> Exercise inputs:

- - -

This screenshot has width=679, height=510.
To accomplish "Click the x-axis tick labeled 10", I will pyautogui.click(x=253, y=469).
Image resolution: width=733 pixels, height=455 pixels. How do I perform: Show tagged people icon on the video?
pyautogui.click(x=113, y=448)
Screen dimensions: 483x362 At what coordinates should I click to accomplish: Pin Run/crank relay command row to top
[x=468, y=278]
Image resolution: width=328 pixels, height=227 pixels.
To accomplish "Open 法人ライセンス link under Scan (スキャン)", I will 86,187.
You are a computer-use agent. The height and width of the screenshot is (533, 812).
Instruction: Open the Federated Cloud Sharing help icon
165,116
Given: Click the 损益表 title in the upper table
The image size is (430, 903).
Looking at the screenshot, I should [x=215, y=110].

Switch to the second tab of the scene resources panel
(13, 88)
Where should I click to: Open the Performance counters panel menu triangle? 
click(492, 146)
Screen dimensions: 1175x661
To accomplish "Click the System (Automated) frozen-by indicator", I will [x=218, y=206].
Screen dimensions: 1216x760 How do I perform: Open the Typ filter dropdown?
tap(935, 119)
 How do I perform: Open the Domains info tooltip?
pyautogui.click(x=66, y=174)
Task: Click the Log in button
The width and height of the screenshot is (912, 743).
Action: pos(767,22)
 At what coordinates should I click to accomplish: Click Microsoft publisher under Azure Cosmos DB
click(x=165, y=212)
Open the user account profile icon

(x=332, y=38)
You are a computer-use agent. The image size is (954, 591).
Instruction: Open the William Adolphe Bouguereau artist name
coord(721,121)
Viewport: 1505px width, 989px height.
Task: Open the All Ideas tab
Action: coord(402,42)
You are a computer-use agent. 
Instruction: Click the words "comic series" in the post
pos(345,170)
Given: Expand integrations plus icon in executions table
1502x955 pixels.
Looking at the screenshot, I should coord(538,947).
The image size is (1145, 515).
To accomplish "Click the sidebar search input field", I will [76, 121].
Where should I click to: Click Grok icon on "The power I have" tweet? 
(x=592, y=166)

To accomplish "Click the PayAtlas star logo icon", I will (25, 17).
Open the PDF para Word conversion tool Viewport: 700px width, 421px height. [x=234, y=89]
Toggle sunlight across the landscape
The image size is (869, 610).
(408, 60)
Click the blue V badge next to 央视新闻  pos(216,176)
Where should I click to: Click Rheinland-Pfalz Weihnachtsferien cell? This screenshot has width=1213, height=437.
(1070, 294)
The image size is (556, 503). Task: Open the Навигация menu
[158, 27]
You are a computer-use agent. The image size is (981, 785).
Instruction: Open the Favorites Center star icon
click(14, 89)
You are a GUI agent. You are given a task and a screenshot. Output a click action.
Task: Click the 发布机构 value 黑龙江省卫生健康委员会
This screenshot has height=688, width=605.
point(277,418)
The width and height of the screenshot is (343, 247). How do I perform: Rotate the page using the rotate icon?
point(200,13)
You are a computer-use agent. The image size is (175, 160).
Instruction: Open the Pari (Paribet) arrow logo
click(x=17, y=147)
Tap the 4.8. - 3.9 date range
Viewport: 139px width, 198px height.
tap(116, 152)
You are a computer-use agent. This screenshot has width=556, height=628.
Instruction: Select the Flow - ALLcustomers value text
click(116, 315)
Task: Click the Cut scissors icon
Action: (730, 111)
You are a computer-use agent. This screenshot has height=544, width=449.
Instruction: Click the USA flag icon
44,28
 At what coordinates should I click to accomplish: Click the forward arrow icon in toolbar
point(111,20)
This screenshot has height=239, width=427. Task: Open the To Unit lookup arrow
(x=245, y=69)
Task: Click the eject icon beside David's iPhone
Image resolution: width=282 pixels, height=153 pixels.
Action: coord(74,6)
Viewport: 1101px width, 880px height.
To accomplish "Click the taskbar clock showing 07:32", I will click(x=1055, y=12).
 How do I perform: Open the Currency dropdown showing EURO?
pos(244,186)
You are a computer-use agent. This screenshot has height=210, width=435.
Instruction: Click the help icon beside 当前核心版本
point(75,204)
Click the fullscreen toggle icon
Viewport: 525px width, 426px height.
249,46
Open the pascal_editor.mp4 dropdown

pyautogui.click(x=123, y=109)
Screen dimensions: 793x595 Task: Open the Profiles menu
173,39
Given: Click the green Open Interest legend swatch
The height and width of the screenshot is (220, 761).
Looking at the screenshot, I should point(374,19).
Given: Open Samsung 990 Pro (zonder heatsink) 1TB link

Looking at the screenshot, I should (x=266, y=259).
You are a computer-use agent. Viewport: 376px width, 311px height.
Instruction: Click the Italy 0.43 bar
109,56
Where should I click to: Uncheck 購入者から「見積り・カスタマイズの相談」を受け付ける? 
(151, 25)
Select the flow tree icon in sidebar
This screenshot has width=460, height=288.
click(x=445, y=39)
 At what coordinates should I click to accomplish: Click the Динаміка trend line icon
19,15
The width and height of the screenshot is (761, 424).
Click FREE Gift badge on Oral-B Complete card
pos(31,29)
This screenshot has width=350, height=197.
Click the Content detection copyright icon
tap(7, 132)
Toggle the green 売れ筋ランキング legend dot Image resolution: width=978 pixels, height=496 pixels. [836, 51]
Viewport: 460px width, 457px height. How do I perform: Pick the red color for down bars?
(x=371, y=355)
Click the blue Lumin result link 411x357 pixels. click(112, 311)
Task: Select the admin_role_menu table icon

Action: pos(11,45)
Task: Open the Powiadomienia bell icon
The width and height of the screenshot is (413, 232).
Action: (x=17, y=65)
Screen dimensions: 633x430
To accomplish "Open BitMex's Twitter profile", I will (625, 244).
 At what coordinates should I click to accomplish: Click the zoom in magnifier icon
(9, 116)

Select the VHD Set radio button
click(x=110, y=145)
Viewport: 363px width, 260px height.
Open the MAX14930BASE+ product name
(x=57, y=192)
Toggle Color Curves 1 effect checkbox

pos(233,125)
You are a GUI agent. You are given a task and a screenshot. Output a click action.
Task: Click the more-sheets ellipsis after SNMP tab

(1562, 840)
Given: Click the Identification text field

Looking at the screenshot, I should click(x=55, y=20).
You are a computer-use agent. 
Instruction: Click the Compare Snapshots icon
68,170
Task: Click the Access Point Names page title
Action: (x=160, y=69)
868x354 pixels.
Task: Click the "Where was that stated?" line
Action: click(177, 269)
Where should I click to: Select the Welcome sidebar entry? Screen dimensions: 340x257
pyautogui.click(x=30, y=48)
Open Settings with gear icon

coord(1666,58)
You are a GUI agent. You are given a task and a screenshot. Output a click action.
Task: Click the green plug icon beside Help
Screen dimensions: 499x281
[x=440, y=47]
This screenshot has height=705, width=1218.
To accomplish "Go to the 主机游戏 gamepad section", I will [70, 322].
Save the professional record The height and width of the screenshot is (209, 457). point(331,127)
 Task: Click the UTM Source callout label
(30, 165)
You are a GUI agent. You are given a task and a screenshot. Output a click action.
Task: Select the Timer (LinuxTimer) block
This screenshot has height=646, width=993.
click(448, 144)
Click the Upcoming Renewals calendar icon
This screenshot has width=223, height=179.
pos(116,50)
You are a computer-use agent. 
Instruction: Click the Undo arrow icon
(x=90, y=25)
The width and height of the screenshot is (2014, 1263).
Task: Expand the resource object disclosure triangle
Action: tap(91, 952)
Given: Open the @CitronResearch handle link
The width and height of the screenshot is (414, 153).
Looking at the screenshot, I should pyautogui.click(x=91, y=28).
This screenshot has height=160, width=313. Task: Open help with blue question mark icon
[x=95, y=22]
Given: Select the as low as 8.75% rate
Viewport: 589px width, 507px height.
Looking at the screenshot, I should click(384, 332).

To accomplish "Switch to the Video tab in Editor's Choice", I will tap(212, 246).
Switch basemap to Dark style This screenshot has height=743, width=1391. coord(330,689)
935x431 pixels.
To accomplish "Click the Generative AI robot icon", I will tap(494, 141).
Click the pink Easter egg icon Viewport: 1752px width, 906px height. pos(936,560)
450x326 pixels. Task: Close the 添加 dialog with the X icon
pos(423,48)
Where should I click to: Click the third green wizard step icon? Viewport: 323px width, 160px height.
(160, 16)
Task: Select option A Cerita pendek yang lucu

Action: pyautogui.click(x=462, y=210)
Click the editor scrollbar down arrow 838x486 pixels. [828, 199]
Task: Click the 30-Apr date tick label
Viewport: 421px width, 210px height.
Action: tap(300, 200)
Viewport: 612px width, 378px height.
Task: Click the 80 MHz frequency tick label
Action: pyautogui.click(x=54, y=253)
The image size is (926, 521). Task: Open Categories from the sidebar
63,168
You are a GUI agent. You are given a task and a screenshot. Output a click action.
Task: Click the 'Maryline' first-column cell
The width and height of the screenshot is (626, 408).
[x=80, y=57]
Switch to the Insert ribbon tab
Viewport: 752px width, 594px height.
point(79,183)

- - -

> Exercise:
Everything from the first line of the data through the line containing "You are a computer-use agent. The image size is (954, 591)." should be echoed exactly. Add nothing.

> Exercise response:
This screenshot has width=679, height=510.
To accomplish "Click the x-axis tick labeled 10", I will pyautogui.click(x=253, y=469).
Image resolution: width=733 pixels, height=455 pixels. How do I perform: Show tagged people icon on the video?
pyautogui.click(x=113, y=448)
Screen dimensions: 483x362 At what coordinates should I click to accomplish: Pin Run/crank relay command row to top
[x=468, y=278]
Image resolution: width=328 pixels, height=227 pixels.
To accomplish "Open 法人ライセンス link under Scan (スキャン)", I will 86,187.
You are a computer-use agent. The height and width of the screenshot is (533, 812).
Instruction: Open the Federated Cloud Sharing help icon
165,116
Given: Click the 损益表 title in the upper table
The image size is (430, 903).
Looking at the screenshot, I should [x=215, y=110].

Switch to the second tab of the scene resources panel
(13, 88)
Where should I click to: Open the Performance counters panel menu triangle? 
click(492, 146)
Screen dimensions: 1175x661
To accomplish "Click the System (Automated) frozen-by indicator", I will [x=218, y=206].
Screen dimensions: 1216x760 How do I perform: Open the Typ filter dropdown?
tap(935, 119)
 How do I perform: Open the Domains info tooltip?
pyautogui.click(x=66, y=174)
Task: Click the Log in button
The width and height of the screenshot is (912, 743).
Action: pos(767,22)
 At what coordinates should I click to accomplish: Click Microsoft publisher under Azure Cosmos DB
click(x=165, y=212)
Open the user account profile icon

(x=332, y=38)
You are a computer-use agent. The image size is (954, 591).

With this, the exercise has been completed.